While it is accepted that AID mediates SHM and CSR by deaminating ssDNA within Ig genes, the nature of the ssDNA and how it is generated has remained elusive. In this report, we reveal that Ig genes and a non-Ig transgene that is mutated by AID are enriched for short ~7 nucleotide ssDNA patches. These ssDNA patches are reactive to sodium bisulfite only in intact nuclei
[18]. Indeed, the ssDNA patches described in this report are consistent with the parameters necessary for an
in vivo AID substrate, namely that: (1) these patches are found on both DNA strands thereby providing an explanation for the unbiased strand activity of AID during both SHM and CSR
[10],
[11] (
Figure S2D), (2) the size of these patches correspond with the preferred
in vitro substrate size for AID
[49], and (3) patch formation is dependent on transcription elongation, concurrent with the requirement of transcription for SHM
[5],
[6]. Furthermore, we found that the frequency of these ssDNA patches strongly correlates with SHM rates within the Ig V-region and within a non-Ig transgene (GFP) that is mutated by AID. Together these data not only provide better insight into the role of DNA accessibilty during SHM and CSR, they also provide a model and mechanism of formation for one of the possible
in vivo substrates of AID deamination.
The Ig switch regions have been shown to adopt a structure whereby the nascent sense transcript from the RNA polymerase II complex forms a RNA:DNA hybrid (i.e. R-loop) with the bottom DNA strand. The locations of these R-loops correlate with CSR
[24],
[50] and a large deletion of the switch region reduces both R-loop formation and CSR
[30]. In addition, inverting the γ1 switch region reduces CSR to γ1 by ~3 fold, and this inversion is thought to reduce R-loop formation
[51]. Thus, R-loops play an important role in producing ssDNA during CSR. However, while the R-loop model explains how the top strand becomes accessible to AID, on its own it fails to explain how the bottom strand would be targeted for deamination, a prerequisite for CSR, and thus other processes must be taking place to allow for AID to access the bottom strand. It was recently shown that sense transcription through the switch region is sufficient for CSR while antisense transcripts are dispensable for this process
[52]. This suggests that secondary structures produced during sense transcription elongation provide access to AID on both strands. Indeed, ExoI excision tracts can also potentially expose ssDNA on the bottom strand during CSR
[25]. Previous findings showed that the bottom strand in the Ig switch region does not harbour ssDNA
[24],
[53]. This result is most likely due to the method of bisulfite deamination, which was carried out on purified nucleic acid
[24],
[53]. By carrying out the sodium bisulfite assay on intact nuclei, we show that the region immediately upstream of the μ switch region harbours short ssDNA patches on both DNA strands that increase in frequency when primary B cells () or CH12F3-2 cells () are stimulated to undergo CSR. This assay also identifies long stretches of sodium-bisulfite conversion within switch regions in murine B cells
[18] or CH12F3-2 cells () which are likely caused by R-loop formation. Although the ssDNA patches are shorter (~7 nucleotides) within the switch region than the observed ssDNA within R-loops that can be kilobases in length
[24], the frequency of these patches are significantly higher (~1 patch per kilobase within the 5′μ switch region) than the frequency of R-loops in primary murine B cells (4% of switch regions contain R-loops)

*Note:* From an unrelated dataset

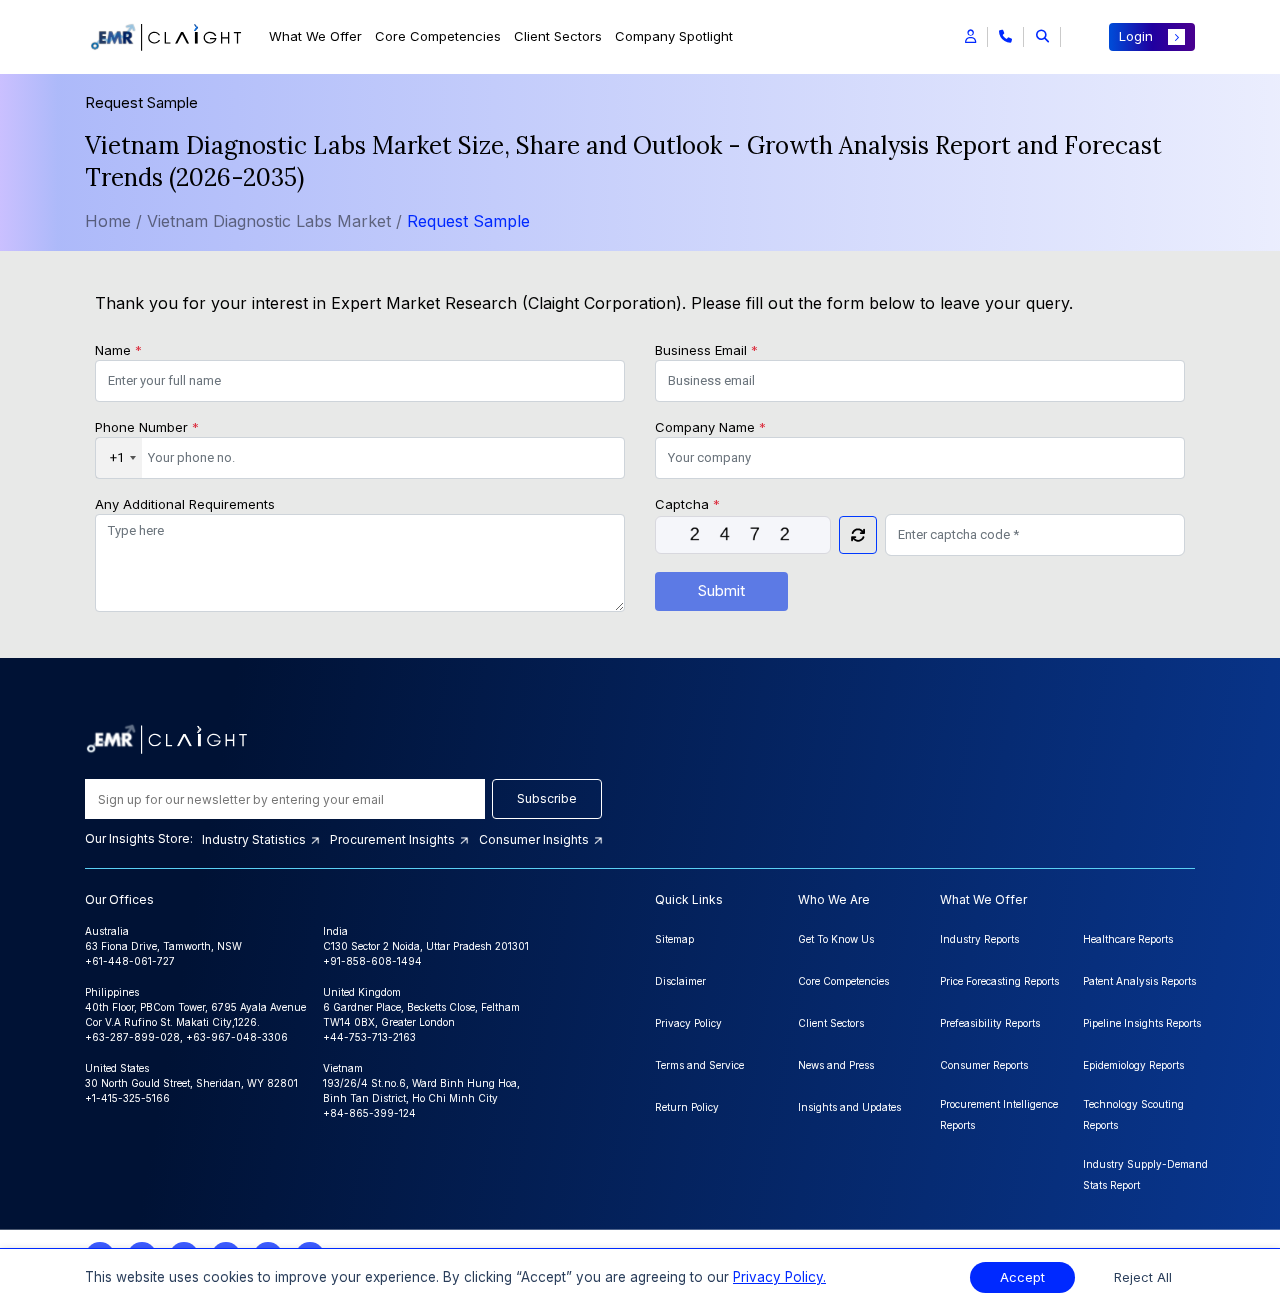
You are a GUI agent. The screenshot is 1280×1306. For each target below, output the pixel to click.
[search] (1042, 37)
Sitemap (674, 939)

[30]. Furthermore, since R-loops only form in G-rich sequences
[24], rare A:T rich switch sequences that are enriched for AID hotspot motifs, such as in
Xenopus laevis, are unlikely to adopt an R-loop configuration, but nonetheless support CSR
[54] indicating that they are accessed by AID through an unknown mechanism. In scenarios where R-loops are either decreased or absent, we suggest that ssDNA patches that are found on both DNA strands are sufficient to produce the AID-initiated staggered dsDNA breaks associated with CSR events. In addition, it is also possible that an AID induced mutation leads to Exo1-mediated excision of the top strand exposing the bottom strand to AID-attack
[25]. In the context of normal R-loop formation, we suggest that all of these processes cooperate to allow AID access to the non-template (top) and template (bottom) DNA strands.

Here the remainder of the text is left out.